━━━━━ Supplied data ━━━━━

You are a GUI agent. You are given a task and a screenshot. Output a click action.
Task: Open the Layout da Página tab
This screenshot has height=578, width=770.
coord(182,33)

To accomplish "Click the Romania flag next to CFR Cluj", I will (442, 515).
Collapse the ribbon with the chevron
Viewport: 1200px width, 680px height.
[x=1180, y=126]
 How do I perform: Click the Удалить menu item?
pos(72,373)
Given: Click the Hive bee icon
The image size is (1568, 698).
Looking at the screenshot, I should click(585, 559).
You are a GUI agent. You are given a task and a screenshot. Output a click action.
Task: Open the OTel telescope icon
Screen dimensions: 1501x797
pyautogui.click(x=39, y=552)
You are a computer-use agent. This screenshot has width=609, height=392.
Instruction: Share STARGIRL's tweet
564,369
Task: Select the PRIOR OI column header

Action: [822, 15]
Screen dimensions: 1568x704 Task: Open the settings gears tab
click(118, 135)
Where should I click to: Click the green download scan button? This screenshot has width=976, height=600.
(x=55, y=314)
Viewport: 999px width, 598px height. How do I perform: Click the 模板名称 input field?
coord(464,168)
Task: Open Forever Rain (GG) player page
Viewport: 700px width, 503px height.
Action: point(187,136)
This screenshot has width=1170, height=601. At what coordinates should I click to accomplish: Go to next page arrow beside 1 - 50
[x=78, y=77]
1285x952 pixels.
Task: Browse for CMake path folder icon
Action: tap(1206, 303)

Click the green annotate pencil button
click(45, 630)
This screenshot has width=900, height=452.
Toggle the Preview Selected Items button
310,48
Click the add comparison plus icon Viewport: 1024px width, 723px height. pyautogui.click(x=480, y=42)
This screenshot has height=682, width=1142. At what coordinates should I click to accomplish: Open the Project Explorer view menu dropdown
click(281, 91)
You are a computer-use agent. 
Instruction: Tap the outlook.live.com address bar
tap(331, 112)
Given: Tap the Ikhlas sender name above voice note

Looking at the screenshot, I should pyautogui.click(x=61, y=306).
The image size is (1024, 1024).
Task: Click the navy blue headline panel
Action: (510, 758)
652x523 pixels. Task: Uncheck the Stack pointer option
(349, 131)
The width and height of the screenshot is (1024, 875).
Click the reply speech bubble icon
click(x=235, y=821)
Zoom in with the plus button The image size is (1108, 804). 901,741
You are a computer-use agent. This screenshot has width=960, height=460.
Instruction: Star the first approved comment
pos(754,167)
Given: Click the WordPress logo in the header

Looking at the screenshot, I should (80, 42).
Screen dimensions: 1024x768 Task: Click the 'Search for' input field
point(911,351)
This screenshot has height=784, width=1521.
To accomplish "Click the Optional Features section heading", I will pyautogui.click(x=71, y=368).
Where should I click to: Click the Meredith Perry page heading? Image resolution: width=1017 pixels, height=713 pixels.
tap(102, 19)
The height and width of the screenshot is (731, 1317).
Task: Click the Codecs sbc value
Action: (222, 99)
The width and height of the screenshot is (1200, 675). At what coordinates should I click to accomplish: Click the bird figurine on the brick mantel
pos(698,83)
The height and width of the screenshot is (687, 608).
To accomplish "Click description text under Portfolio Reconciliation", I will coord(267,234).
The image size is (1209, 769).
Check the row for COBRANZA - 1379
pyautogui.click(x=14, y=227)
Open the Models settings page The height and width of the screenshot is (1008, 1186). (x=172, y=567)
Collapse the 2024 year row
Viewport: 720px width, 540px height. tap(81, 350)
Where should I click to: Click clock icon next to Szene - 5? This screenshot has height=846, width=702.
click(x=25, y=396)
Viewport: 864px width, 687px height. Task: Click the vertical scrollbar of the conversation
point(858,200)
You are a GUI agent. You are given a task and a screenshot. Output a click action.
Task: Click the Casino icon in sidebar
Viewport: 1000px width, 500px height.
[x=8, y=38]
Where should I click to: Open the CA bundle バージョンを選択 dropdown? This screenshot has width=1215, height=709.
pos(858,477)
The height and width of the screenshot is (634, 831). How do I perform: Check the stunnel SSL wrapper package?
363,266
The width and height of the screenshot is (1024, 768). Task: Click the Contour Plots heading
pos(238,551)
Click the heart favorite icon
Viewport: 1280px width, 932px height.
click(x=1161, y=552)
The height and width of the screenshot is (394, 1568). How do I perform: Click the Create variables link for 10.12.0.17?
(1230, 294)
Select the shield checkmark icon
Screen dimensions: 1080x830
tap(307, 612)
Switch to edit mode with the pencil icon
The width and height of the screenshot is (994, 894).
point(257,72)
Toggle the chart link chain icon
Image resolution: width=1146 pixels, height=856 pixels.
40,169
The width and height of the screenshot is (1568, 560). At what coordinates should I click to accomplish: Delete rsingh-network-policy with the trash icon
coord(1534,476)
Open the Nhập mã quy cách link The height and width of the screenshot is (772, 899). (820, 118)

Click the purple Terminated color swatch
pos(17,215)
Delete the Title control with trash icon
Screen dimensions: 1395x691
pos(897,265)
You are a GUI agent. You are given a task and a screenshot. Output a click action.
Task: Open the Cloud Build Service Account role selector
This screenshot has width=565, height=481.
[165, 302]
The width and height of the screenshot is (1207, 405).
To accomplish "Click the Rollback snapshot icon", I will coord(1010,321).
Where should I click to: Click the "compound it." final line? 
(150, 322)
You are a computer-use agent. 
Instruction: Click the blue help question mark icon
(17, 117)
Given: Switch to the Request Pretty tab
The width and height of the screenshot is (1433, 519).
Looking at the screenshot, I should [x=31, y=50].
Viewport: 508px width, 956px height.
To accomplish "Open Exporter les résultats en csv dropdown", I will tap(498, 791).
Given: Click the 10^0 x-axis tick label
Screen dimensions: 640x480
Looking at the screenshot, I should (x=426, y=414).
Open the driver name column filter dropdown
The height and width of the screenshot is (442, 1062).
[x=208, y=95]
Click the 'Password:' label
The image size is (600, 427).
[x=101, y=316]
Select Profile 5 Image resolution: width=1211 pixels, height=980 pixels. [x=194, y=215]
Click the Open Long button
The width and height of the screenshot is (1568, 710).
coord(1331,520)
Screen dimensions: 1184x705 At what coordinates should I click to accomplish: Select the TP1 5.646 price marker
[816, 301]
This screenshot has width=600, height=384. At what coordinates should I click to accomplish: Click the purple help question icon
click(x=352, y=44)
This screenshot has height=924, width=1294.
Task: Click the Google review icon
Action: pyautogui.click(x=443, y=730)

━━━━━

→ Work request: Copy out the records shown above, every one, exactly.

→ Solution for this exercise:
You are a GUI agent. You are given a task and a screenshot. Output a click action.
Task: Open the Layout da Página tab
This screenshot has height=578, width=770.
coord(182,33)

To accomplish "Click the Romania flag next to CFR Cluj", I will (442, 515).
Collapse the ribbon with the chevron
Viewport: 1200px width, 680px height.
[x=1180, y=126]
 How do I perform: Click the Удалить menu item?
pos(72,373)
Given: Click the Hive bee icon
The image size is (1568, 698).
Looking at the screenshot, I should click(585, 559).
You are a GUI agent. You are given a task and a screenshot. Output a click action.
Task: Open the OTel telescope icon
Screen dimensions: 1501x797
pyautogui.click(x=39, y=552)
You are a computer-use agent. This screenshot has width=609, height=392.
Instruction: Share STARGIRL's tweet
564,369
Task: Select the PRIOR OI column header

Action: [822, 15]
Screen dimensions: 1568x704 Task: Open the settings gears tab
click(118, 135)
Where should I click to: Click the green download scan button? This screenshot has width=976, height=600.
(x=55, y=314)
Viewport: 999px width, 598px height. How do I perform: Click the 模板名称 input field?
coord(464,168)
Task: Open Forever Rain (GG) player page
Viewport: 700px width, 503px height.
Action: point(187,136)
This screenshot has width=1170, height=601. At what coordinates should I click to accomplish: Go to next page arrow beside 1 - 50
[x=78, y=77]
1285x952 pixels.
Task: Browse for CMake path folder icon
Action: tap(1206, 303)

Click the green annotate pencil button
click(45, 630)
This screenshot has width=900, height=452.
Toggle the Preview Selected Items button
310,48
Click the add comparison plus icon Viewport: 1024px width, 723px height. pyautogui.click(x=480, y=42)
This screenshot has height=682, width=1142. At what coordinates should I click to accomplish: Open the Project Explorer view menu dropdown
click(281, 91)
You are a computer-use agent. 
Instruction: Tap the outlook.live.com address bar
tap(331, 112)
Given: Tap the Ikhlas sender name above voice note

Looking at the screenshot, I should pyautogui.click(x=61, y=306).
The image size is (1024, 1024).
Task: Click the navy blue headline panel
Action: (510, 758)
652x523 pixels. Task: Uncheck the Stack pointer option
(349, 131)
The width and height of the screenshot is (1024, 875).
Click the reply speech bubble icon
click(x=235, y=821)
Zoom in with the plus button The image size is (1108, 804). 901,741
You are a computer-use agent. This screenshot has width=960, height=460.
Instruction: Star the first approved comment
pos(754,167)
Given: Click the WordPress logo in the header

Looking at the screenshot, I should (80, 42).
Screen dimensions: 1024x768 Task: Click the 'Search for' input field
point(911,351)
This screenshot has height=784, width=1521.
To accomplish "Click the Optional Features section heading", I will pyautogui.click(x=71, y=368).
Where should I click to: Click the Meredith Perry page heading? Image resolution: width=1017 pixels, height=713 pixels.
tap(102, 19)
The height and width of the screenshot is (731, 1317).
Task: Click the Codecs sbc value
Action: (222, 99)
The width and height of the screenshot is (1200, 675). At what coordinates should I click to accomplish: Click the bird figurine on the brick mantel
pos(698,83)
The height and width of the screenshot is (687, 608).
To accomplish "Click description text under Portfolio Reconciliation", I will coord(267,234).
The image size is (1209, 769).
Check the row for COBRANZA - 1379
pyautogui.click(x=14, y=227)
Open the Models settings page The height and width of the screenshot is (1008, 1186). (x=172, y=567)
Collapse the 2024 year row
Viewport: 720px width, 540px height. tap(81, 350)
Where should I click to: Click clock icon next to Szene - 5? This screenshot has height=846, width=702.
click(x=25, y=396)
Viewport: 864px width, 687px height. Task: Click the vertical scrollbar of the conversation
point(858,200)
You are a GUI agent. You are given a task and a screenshot. Output a click action.
Task: Click the Casino icon in sidebar
Viewport: 1000px width, 500px height.
[x=8, y=38]
Where should I click to: Open the CA bundle バージョンを選択 dropdown? This screenshot has width=1215, height=709.
pos(858,477)
The height and width of the screenshot is (634, 831). How do I perform: Check the stunnel SSL wrapper package?
363,266
The width and height of the screenshot is (1024, 768). Task: Click the Contour Plots heading
pos(238,551)
Click the heart favorite icon
Viewport: 1280px width, 932px height.
click(x=1161, y=552)
The height and width of the screenshot is (394, 1568). How do I perform: Click the Create variables link for 10.12.0.17?
(1230, 294)
Select the shield checkmark icon
Screen dimensions: 1080x830
tap(307, 612)
Switch to edit mode with the pencil icon
The width and height of the screenshot is (994, 894).
point(257,72)
Toggle the chart link chain icon
Image resolution: width=1146 pixels, height=856 pixels.
40,169
The width and height of the screenshot is (1568, 560). At what coordinates should I click to accomplish: Delete rsingh-network-policy with the trash icon
coord(1534,476)
Open the Nhập mã quy cách link The height and width of the screenshot is (772, 899). (820, 118)

Click the purple Terminated color swatch
pos(17,215)
Delete the Title control with trash icon
Screen dimensions: 1395x691
pos(897,265)
You are a GUI agent. You are given a task and a screenshot. Output a click action.
Task: Open the Cloud Build Service Account role selector
This screenshot has width=565, height=481.
[165, 302]
The width and height of the screenshot is (1207, 405).
To accomplish "Click the Rollback snapshot icon", I will coord(1010,321).
Where should I click to: Click the "compound it." final line? 
(150, 322)
You are a computer-use agent. 
Instruction: Click the blue help question mark icon
(17, 117)
Given: Switch to the Request Pretty tab
The width and height of the screenshot is (1433, 519).
Looking at the screenshot, I should [x=31, y=50].
Viewport: 508px width, 956px height.
To accomplish "Open Exporter les résultats en csv dropdown", I will tap(498, 791).
Given: Click the 10^0 x-axis tick label
Screen dimensions: 640x480
Looking at the screenshot, I should (x=426, y=414).
Open the driver name column filter dropdown
The height and width of the screenshot is (442, 1062).
[x=208, y=95]
Click the 'Password:' label
The image size is (600, 427).
[x=101, y=316]
Select Profile 5 Image resolution: width=1211 pixels, height=980 pixels. [x=194, y=215]
Click the Open Long button
The width and height of the screenshot is (1568, 710).
coord(1331,520)
Screen dimensions: 1184x705 At what coordinates should I click to accomplish: Select the TP1 5.646 price marker
[816, 301]
This screenshot has width=600, height=384. At what coordinates should I click to accomplish: Click the purple help question icon
click(x=352, y=44)
This screenshot has height=924, width=1294.
Task: Click the Google review icon
Action: pyautogui.click(x=443, y=730)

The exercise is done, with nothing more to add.